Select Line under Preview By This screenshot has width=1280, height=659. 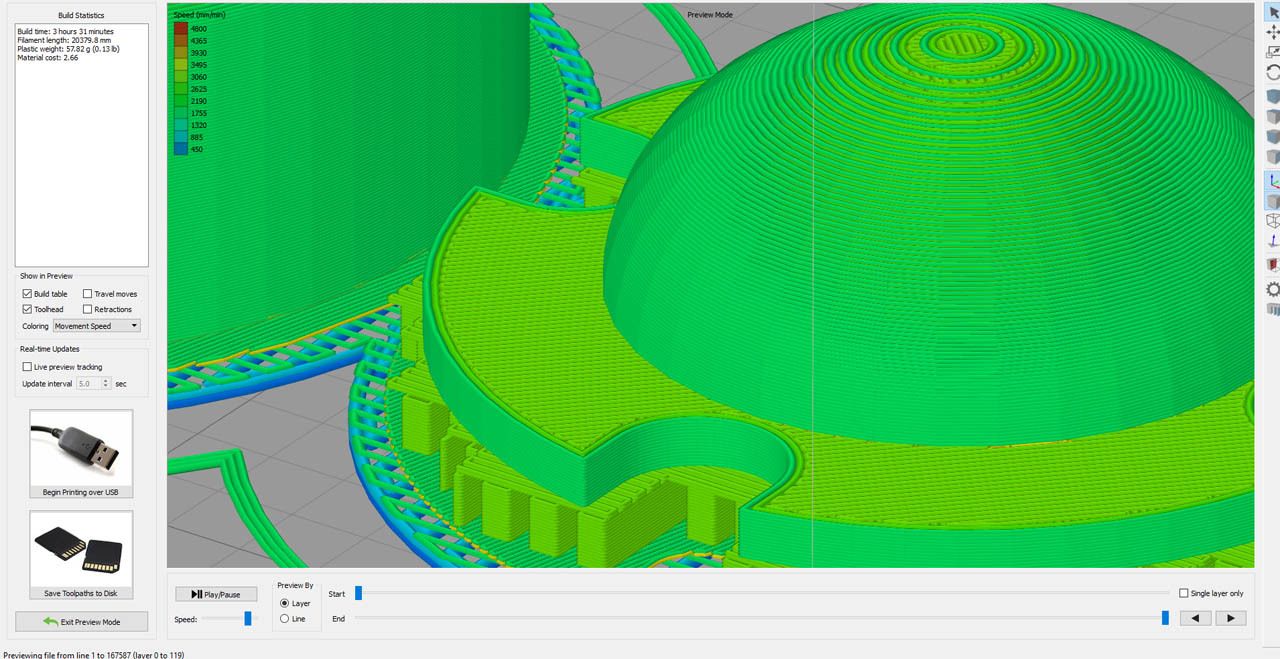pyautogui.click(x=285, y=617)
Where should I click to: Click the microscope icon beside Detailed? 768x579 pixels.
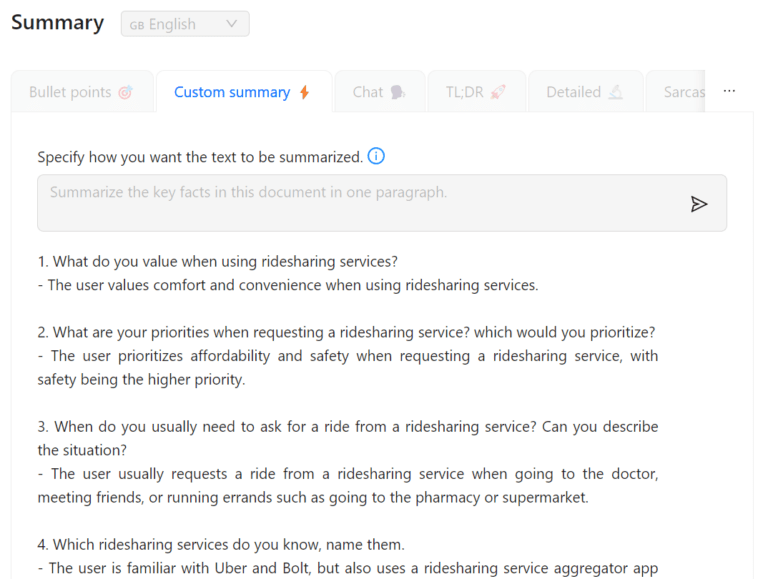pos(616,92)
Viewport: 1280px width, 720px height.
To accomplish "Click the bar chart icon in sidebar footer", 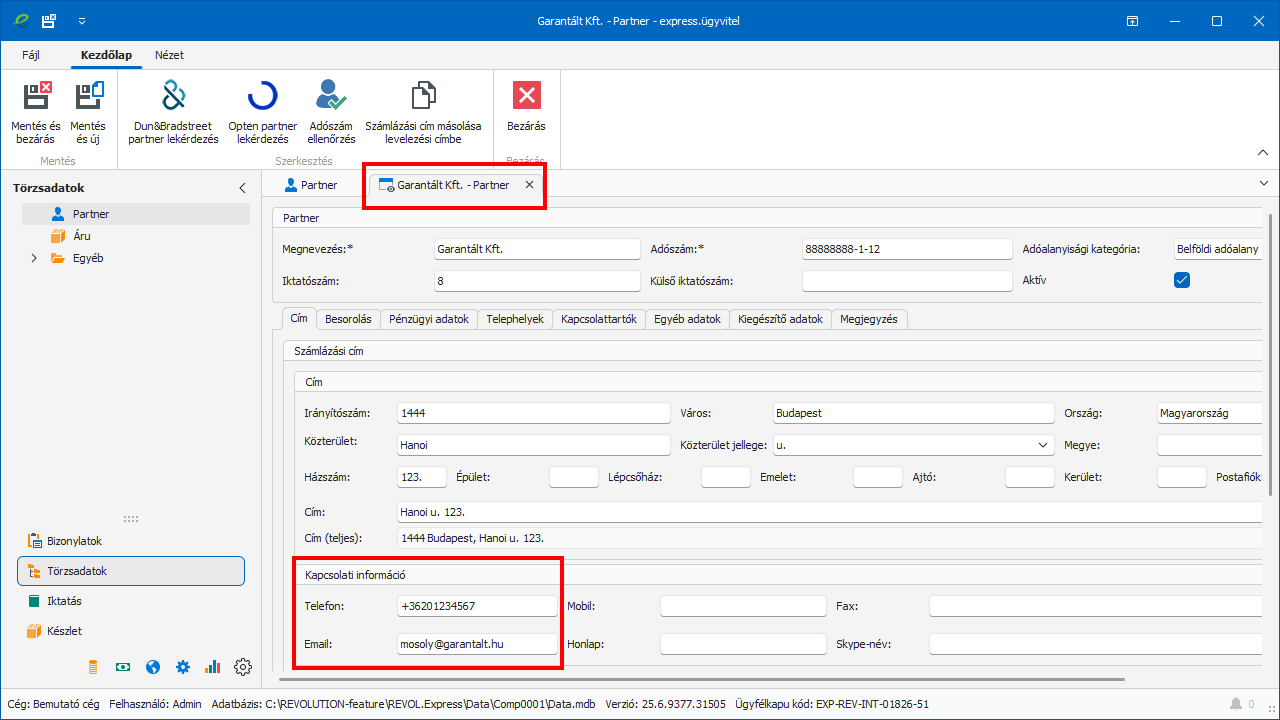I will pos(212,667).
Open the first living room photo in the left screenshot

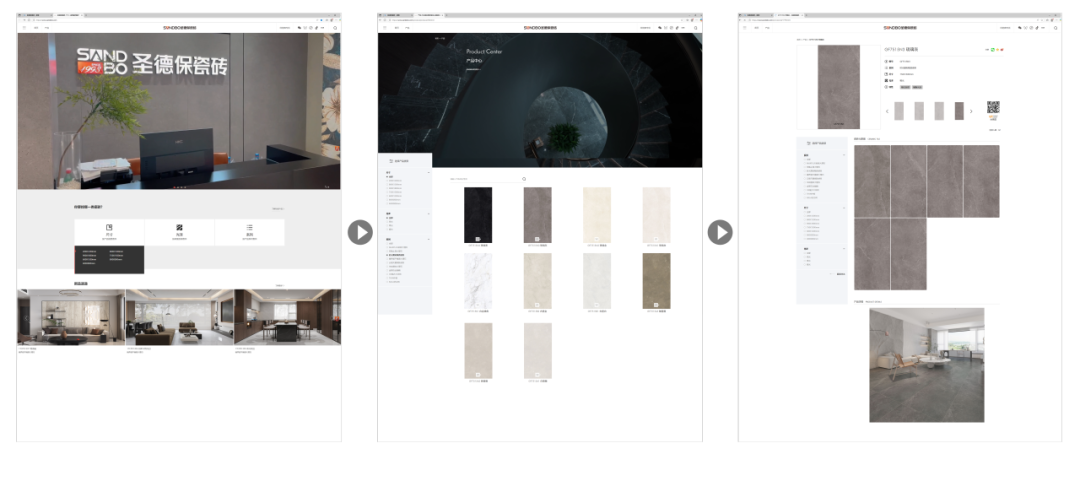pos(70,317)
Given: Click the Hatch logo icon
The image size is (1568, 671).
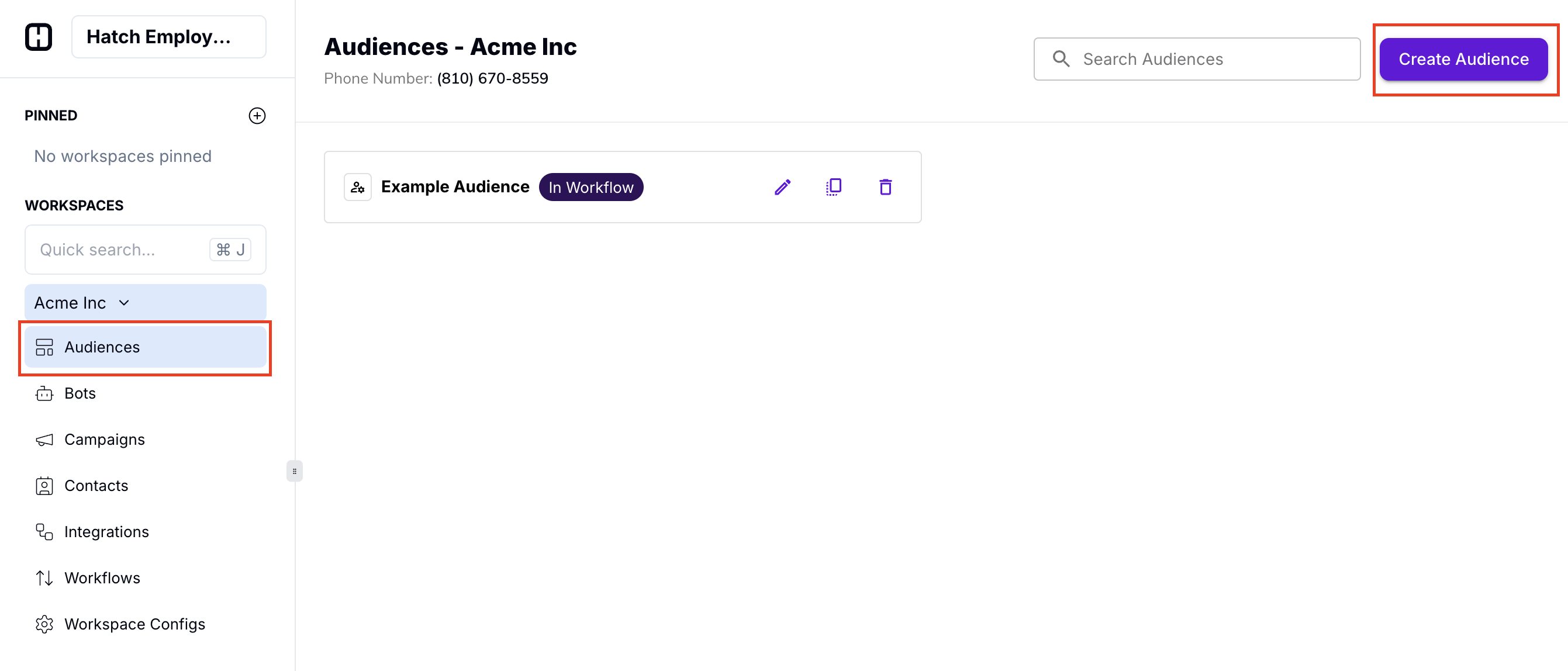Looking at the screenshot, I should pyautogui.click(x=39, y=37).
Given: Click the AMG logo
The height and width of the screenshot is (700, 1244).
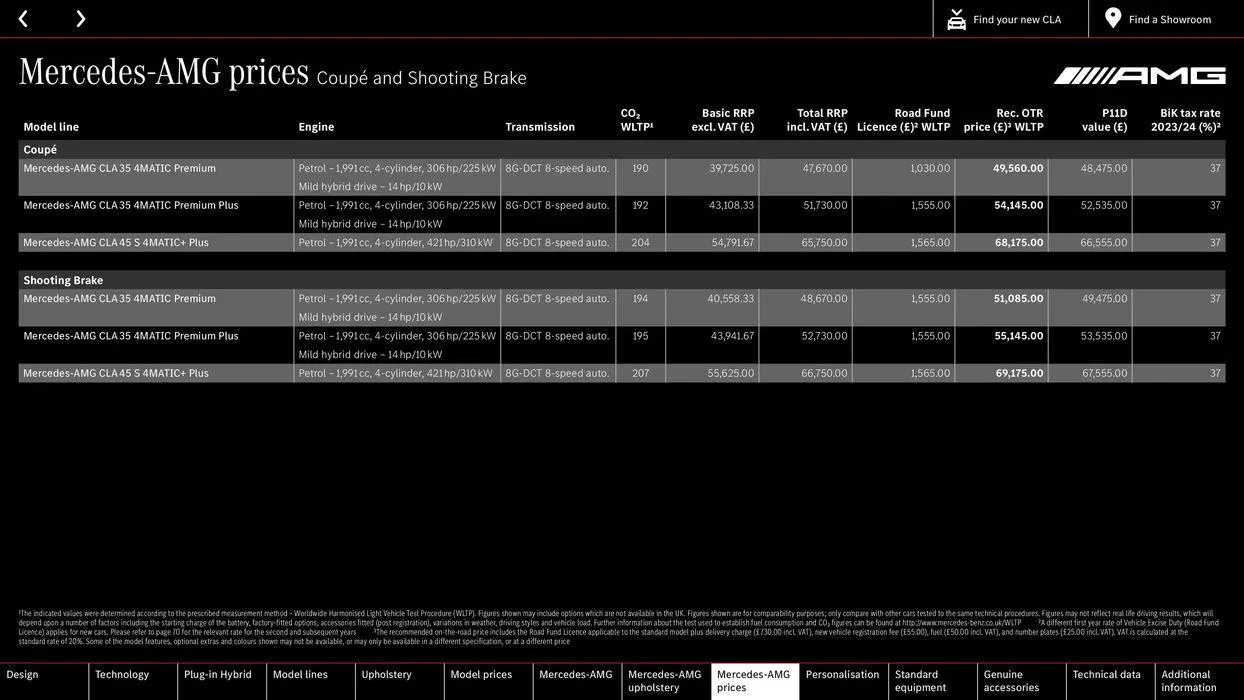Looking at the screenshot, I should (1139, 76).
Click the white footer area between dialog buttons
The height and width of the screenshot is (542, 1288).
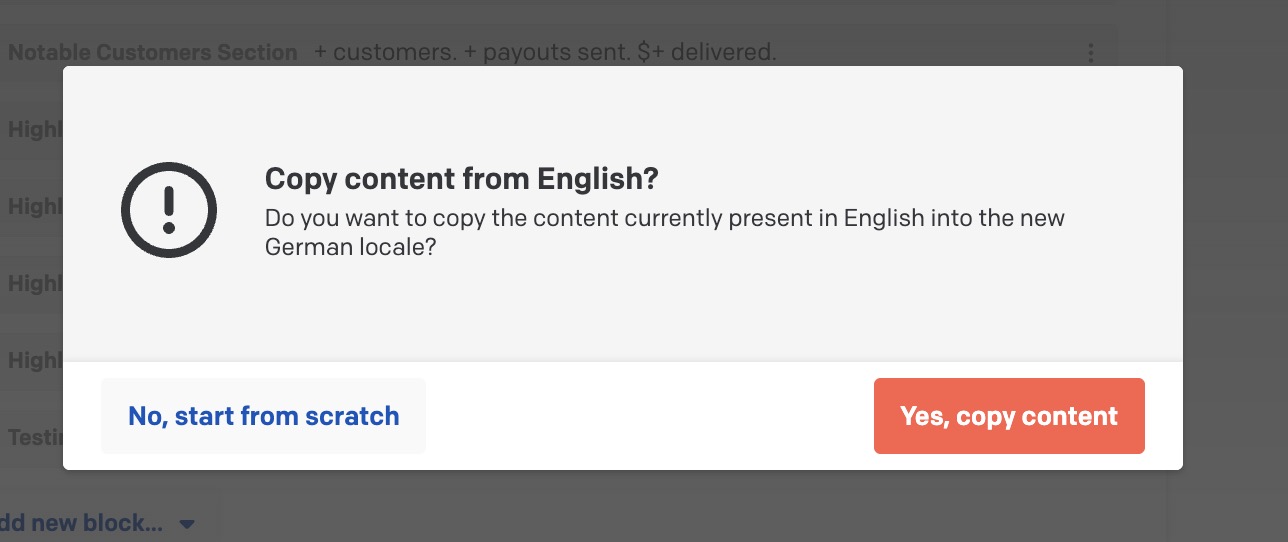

# Task requirements
Copy the lines of the records above, starting at the line that contains "Open the first" and continuing through the end of the records, with both ends included. Leave the pictures out of your copy.

# Exercise response
Open the first living room photo in the left screenshot

pos(70,317)
Given: Click the Hatch logo icon
The image size is (1568, 671).
Looking at the screenshot, I should pyautogui.click(x=39, y=37).
Given: Click the AMG logo
The height and width of the screenshot is (700, 1244).
Looking at the screenshot, I should (1139, 76).
Click the white footer area between dialog buttons
The height and width of the screenshot is (542, 1288).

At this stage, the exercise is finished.